Each stripe shall be 30mm tall. Stripes shall wrap around. 
http://http://www.uci.ch/Modules/BU...bjTypeCode=FILE&type=FILE&id=NDE5NDk&LangId=1


----------



## nightfend (Mar 15, 2009)

It is women's racing. Pat doesn't care, remember?


----------



## qatarbhoy (Aug 17, 2009)

kbwh said:


> ...but it is not correct.
> Each stripe shall be 30mm tall. Stripes shall wrap around.
> http://http://www.uci.ch/Modules/BU...bjTypeCode=FILE&type=FILE&id=NDE5NDk&LangId=1


Well-spotted! Someone give Rabo some felt-ti[p pens to colour in the rest of the hoops. 
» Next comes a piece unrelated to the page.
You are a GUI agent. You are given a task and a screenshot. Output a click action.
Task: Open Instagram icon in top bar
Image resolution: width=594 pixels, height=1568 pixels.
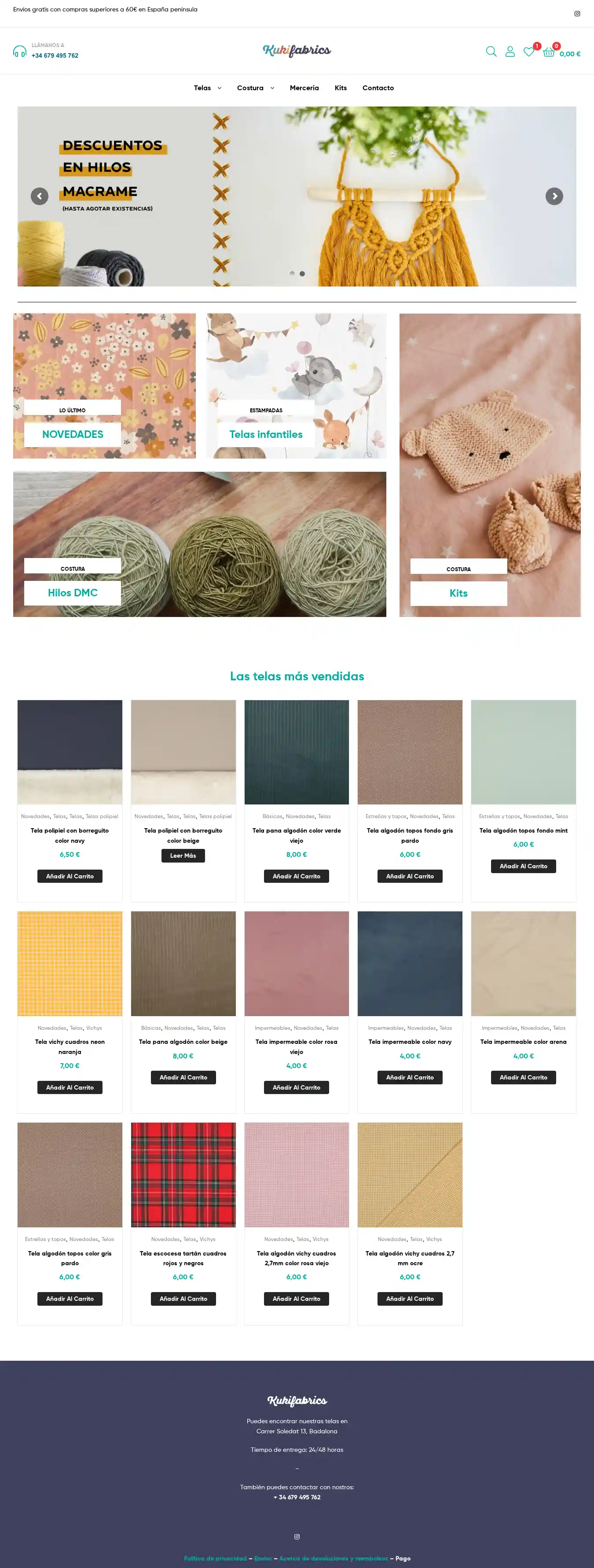[577, 13]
Another fail is UCI creating such awful icons for the various disciplines: aside from road, MTB, track and TT, the icons like the CX one depicted are embarrassing.


----------



## foto (Feb 7, 2005)

In a sport with as much drama as cycling, I think the various UCI WC Jersey Scandals are by for the most sordid.


----------



## atpjunkie (Mar 23, 2002)

I think those UCI stripes are straight and just stretching with the victory salute
Marianne Vos 5 cx WCs, 2 UCI Road WCs, 2 UCI Track WCs
she has some pull I'd wager

dutch national stripes showing same stretch'


----------



## kbwh (May 28, 2010)

That's right.


----------



## qatarbhoy (Aug 17, 2009)

That picture really does say it all.


----------



## Chadwick890 (Oct 14, 2010)

nightfend said:


> It is women's racing. Pat doesn't care, remember?


Ive heard his a bit of a dick. Lol the jersey looks fine.


----------



## foto (Feb 7, 2005)

kbwh said:


> That's right.


Wow, she looks good there. Not to many people that actually look _better_ in their kit than in their street clothes...


----------



## Chainstay (Mar 13, 2004)

foto said:


> Wow, she looks good there. Not to many people that actually look _better_ in their kit than in their street clothes...


That's a good photo. Amazing athlete


----------